● **How to complete this task**
How many lines of the data hold the word "agent"? State the number and nothing else.

● **Extracted material**
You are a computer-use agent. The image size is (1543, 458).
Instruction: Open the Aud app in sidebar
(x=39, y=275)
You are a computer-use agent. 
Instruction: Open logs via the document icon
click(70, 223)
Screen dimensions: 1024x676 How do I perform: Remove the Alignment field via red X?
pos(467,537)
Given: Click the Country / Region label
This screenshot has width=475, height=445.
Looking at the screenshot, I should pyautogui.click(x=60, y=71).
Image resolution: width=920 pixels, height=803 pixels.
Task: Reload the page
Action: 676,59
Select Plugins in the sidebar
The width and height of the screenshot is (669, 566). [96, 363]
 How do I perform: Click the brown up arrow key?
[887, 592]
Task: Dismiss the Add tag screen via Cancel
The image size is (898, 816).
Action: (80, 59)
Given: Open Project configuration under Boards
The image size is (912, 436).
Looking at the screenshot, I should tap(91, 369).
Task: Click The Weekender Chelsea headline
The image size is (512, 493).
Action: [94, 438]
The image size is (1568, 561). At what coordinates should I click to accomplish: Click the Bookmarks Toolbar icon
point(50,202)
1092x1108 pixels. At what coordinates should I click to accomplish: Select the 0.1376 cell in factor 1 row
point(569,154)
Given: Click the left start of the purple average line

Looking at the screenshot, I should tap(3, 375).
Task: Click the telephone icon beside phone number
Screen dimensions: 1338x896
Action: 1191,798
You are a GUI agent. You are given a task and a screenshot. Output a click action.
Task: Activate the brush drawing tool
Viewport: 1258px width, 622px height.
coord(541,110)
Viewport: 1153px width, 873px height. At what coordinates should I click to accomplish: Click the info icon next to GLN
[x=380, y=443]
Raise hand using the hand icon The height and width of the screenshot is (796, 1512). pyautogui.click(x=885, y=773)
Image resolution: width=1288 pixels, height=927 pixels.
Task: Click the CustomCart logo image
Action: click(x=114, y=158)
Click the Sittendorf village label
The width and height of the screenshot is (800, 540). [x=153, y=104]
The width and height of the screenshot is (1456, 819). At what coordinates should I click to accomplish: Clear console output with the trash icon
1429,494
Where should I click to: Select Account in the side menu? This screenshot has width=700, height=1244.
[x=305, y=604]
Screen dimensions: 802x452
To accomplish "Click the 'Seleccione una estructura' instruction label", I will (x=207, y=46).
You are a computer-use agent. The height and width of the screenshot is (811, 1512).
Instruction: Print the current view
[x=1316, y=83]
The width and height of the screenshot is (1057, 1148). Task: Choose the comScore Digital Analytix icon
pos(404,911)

● **Exercise result**
4